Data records
--------------------------------
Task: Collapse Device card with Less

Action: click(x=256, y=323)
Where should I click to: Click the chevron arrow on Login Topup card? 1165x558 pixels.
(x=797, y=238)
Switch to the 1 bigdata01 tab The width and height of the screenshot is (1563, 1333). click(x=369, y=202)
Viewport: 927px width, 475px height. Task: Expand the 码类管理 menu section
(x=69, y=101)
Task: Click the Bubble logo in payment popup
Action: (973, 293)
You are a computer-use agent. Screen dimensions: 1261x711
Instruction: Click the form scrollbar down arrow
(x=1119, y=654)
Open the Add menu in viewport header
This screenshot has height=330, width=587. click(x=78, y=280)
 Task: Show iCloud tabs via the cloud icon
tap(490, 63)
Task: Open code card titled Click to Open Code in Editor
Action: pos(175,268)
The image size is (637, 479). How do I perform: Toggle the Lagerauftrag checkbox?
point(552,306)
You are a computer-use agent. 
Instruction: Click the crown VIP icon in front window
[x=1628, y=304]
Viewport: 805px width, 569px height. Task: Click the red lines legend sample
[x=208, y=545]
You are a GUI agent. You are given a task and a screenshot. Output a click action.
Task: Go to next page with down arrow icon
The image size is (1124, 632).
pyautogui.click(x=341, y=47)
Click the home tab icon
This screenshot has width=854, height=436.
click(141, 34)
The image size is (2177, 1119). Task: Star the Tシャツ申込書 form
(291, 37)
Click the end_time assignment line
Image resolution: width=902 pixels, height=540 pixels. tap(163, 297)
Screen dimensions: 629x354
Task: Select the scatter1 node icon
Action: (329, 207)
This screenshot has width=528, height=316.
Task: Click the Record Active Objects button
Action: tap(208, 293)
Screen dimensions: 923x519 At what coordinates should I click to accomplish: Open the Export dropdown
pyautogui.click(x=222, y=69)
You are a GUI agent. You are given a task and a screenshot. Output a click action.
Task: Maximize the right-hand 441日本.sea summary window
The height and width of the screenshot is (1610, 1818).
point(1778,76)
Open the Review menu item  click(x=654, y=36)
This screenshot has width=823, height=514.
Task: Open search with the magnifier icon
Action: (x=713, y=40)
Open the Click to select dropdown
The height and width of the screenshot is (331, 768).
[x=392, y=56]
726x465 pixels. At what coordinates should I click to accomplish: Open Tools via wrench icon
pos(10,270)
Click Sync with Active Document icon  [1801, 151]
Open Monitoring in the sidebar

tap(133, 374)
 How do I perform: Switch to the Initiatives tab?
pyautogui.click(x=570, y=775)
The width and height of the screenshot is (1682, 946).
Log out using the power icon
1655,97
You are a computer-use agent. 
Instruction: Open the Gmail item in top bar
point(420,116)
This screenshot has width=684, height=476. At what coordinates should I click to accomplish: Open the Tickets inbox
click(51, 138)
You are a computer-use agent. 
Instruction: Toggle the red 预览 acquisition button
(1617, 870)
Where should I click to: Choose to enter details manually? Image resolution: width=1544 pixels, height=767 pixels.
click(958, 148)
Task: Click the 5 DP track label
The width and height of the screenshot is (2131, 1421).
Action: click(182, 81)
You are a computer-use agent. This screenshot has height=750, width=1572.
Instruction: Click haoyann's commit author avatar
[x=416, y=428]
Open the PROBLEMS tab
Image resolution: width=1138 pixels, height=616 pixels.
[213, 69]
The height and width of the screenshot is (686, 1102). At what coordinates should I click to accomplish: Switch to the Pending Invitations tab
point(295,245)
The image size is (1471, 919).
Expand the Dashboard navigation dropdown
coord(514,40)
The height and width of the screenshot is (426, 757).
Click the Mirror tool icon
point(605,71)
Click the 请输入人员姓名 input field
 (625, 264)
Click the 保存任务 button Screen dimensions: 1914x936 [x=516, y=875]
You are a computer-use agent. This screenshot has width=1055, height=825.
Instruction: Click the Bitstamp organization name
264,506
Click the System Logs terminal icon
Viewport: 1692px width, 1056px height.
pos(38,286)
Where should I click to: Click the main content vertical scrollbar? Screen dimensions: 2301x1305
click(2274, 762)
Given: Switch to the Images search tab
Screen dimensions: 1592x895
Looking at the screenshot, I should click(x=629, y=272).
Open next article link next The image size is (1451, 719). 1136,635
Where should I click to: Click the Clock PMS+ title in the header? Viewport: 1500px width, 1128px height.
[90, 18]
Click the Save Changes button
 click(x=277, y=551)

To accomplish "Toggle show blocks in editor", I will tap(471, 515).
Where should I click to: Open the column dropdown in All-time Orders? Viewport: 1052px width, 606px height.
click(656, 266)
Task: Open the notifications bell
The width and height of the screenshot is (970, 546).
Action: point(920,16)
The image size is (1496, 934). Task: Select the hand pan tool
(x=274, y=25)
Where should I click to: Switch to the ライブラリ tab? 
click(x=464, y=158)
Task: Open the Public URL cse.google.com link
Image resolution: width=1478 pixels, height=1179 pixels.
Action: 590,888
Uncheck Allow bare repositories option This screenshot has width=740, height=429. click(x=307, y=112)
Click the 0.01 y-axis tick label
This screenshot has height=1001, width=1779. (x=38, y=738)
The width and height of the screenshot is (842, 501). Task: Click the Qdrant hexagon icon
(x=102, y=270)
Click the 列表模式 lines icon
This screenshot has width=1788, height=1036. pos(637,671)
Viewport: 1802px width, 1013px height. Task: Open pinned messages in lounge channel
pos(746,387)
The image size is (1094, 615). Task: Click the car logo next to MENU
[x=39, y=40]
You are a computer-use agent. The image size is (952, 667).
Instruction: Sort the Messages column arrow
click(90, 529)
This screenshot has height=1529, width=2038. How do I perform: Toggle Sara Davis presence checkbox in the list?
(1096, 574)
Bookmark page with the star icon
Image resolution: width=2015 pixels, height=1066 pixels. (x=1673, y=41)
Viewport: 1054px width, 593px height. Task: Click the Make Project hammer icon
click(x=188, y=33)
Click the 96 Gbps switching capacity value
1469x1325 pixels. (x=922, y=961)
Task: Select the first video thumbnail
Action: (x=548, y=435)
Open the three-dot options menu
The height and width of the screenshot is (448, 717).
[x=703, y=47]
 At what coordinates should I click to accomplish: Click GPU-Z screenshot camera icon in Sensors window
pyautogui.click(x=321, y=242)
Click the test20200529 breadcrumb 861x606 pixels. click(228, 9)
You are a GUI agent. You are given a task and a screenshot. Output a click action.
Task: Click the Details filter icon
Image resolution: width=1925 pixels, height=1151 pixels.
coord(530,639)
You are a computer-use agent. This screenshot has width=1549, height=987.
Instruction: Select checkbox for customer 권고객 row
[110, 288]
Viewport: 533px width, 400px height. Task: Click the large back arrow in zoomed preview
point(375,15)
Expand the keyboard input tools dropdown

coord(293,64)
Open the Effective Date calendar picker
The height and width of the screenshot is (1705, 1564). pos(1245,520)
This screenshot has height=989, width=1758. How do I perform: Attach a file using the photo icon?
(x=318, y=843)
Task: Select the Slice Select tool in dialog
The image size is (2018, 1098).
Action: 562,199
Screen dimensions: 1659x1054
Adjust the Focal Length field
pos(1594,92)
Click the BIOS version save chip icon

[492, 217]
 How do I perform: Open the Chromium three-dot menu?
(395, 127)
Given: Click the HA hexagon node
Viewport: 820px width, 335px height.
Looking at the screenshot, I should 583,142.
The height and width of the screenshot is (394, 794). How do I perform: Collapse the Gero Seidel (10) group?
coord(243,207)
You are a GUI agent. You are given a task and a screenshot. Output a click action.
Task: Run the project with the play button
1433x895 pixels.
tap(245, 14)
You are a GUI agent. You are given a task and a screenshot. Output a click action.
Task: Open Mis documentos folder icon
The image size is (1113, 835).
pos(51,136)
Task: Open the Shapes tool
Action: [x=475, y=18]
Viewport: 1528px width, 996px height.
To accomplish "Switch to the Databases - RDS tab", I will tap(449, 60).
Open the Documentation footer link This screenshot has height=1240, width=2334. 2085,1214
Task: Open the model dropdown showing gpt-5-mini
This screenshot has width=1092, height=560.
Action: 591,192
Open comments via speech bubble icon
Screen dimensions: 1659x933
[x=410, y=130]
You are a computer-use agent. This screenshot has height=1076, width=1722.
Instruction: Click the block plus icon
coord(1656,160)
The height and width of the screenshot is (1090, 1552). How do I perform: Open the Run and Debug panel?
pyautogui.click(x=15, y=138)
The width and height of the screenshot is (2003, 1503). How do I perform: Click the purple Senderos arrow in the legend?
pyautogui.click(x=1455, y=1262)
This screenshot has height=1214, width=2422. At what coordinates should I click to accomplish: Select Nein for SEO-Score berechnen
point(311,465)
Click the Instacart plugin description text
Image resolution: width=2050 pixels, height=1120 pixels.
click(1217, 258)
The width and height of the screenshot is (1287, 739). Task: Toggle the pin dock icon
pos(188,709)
--------------------------------
What is being asked –
Go over the entries above and tally the lines holding "link"; please answer with the number alone.

Reply –
3